Database paper background: What can the future bring?

After the new paper got out the question remain what the future of palaeo sea-level and ice-sheet databases will look like. As this can be a wide-ranging topic, I would like to start with what I think will be the next developments, before talking about possible long-term aspirations.

In the current situation, the best we hope for is that new site specific databases are getting better and better. Steps to this might be small, but new papers making use of databases will demonstrate that a better understanding of the data is necessary. To understand the data better, it is required to create more detailed databases, which consequently include uncertainty estimates and the limits of the data generation. One of these papers, written by me, is already accepted and will be out in the next days. Further ones by me and others will follow and demonstrate the need for these well prepared databases.

Coming from this we can think about the future of general databases.
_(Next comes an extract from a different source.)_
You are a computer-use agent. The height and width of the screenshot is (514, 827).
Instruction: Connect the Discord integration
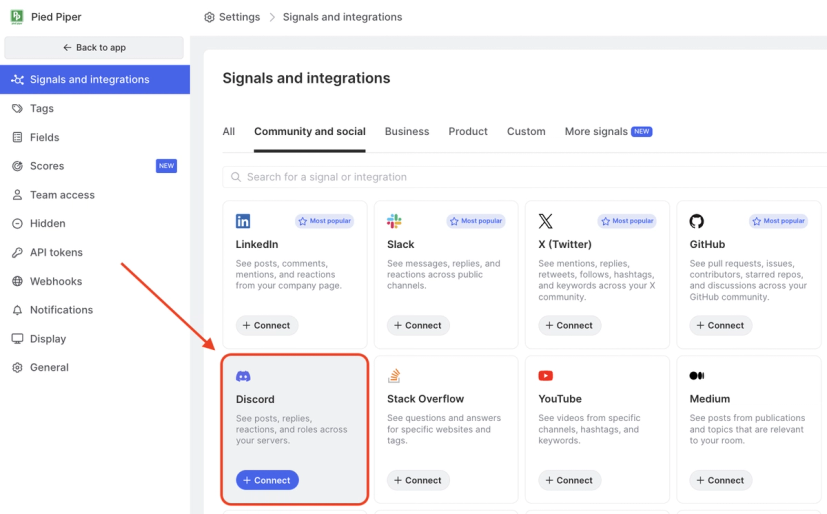pyautogui.click(x=267, y=480)
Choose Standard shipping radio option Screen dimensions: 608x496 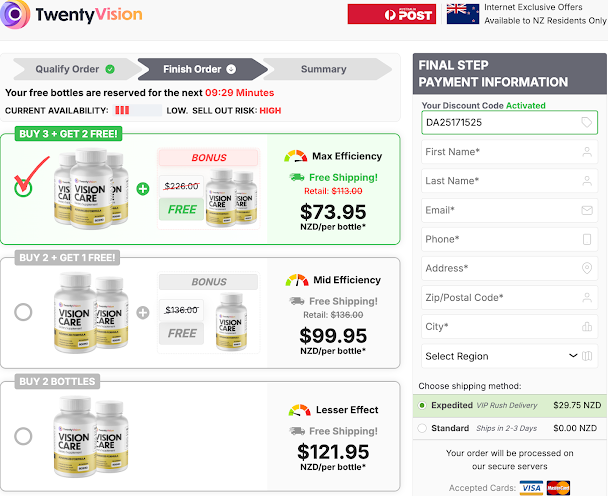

So is it possible to create one access point for all available palaeo sea-level/ice-sheet data for a given time period? My answer is yes. It is possible, but many obstacles are still in the way. The most important one is long-term financing. To fulfil the ATTAC^3 guidelines it is essential that it can be guaranteed that data will be available in the long-term. The next step would be the setup of a trusted group of experts, which have the background to scientifically back decisions, which are required within the creation of large databases. Only when these two corner stones would exist starting of the technical development would be reasonable.

Nevertheless, many critical points will come up. Is everybody allowed to contribute, or is only data published in journals suitable for such a database? What will be the data formats for exchange? How will the technical implementation guarantee the future suitability of such a database? And how can trust be built up? There are many problems in creating such a database and so I do not think that we will be there in the upcoming five years. Basically the funding problem is too problematic and will suppress possible advance in the field even longer. Up to then the combination of many different data sources will remain an issue and will hopefully not lead to too many wrong scientific results caused by bad raw data interpretation.

Advertisements

Database paper background: Data citation and the problem with the H-index

The new paper covers many different topics about data publishing. One point of this is how to cite data properly. A last post has shown that there are some points, which are special for data publishing. How databases can be cited is still a problem and I try in this post to highlight them.

Citing data was developed in the past years on the basis of the unique identifier DOI. It allows to reach a dataset in a fixed form, which is identical to the one, which was published by the data authors. It is more or less guaranteed that metadata is available and so that it can be used for example in journal papers to directly cite the dataset instead of a journal paper which has used it. So far the developments are quite positive and it seems to be possible that one day data publications reaches the same acceptance as journal papers.

Basis of this is the creation of credit for the original data authors. They invest more time in the metadata and the documentation of the dataset and for this they get something measurable, which helps them to reach acceptance in the scientific community. Basically, this it how it works with journal articles and their citation and this how ideally it might work for datasets. I have shown in the past that there are ways to make this happen, by including peer review into the data publication process. Nevertheless, databases pose completely different problems and are so risking this framework to work properly.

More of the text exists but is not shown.